Records from a data collection
____________

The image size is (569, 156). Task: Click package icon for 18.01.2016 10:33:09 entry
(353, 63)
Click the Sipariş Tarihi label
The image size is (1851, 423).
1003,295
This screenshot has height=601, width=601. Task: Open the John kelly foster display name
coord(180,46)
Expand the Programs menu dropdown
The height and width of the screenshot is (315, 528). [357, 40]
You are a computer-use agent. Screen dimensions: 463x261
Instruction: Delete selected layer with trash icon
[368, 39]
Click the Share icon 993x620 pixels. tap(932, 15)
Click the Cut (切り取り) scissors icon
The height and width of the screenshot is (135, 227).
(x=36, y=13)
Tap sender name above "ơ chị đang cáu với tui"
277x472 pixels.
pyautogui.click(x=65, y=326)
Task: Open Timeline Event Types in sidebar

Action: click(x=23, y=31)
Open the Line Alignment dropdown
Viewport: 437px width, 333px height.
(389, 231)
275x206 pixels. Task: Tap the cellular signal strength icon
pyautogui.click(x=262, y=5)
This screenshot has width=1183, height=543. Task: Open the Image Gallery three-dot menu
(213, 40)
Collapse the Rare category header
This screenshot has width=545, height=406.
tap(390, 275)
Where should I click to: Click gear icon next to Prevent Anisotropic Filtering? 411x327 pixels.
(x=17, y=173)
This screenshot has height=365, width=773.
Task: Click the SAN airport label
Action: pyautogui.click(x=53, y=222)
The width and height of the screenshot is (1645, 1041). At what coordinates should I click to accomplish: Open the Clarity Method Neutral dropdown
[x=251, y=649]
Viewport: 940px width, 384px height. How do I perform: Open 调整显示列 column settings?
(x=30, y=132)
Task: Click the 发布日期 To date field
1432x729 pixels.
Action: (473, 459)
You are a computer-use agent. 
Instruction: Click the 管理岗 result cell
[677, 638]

____________

### PROBLEM
Write out the lines exactly as they appear, everything from the line containing "Click the Sipariş Tarihi label" down to the line containing "tap(390, 275)", both of those lines included.

### THE RESULT
Click the Sipariş Tarihi label
The image size is (1851, 423).
1003,295
This screenshot has height=601, width=601. Task: Open the John kelly foster display name
coord(180,46)
Expand the Programs menu dropdown
The height and width of the screenshot is (315, 528). [357, 40]
You are a computer-use agent. Screen dimensions: 463x261
Instruction: Delete selected layer with trash icon
[368, 39]
Click the Share icon 993x620 pixels. tap(932, 15)
Click the Cut (切り取り) scissors icon
The height and width of the screenshot is (135, 227).
(x=36, y=13)
Tap sender name above "ơ chị đang cáu với tui"
277x472 pixels.
pyautogui.click(x=65, y=326)
Task: Open Timeline Event Types in sidebar

Action: click(x=23, y=31)
Open the Line Alignment dropdown
Viewport: 437px width, 333px height.
(389, 231)
275x206 pixels. Task: Tap the cellular signal strength icon
pyautogui.click(x=262, y=5)
This screenshot has width=1183, height=543. Task: Open the Image Gallery three-dot menu
(213, 40)
Collapse the Rare category header
This screenshot has width=545, height=406.
tap(390, 275)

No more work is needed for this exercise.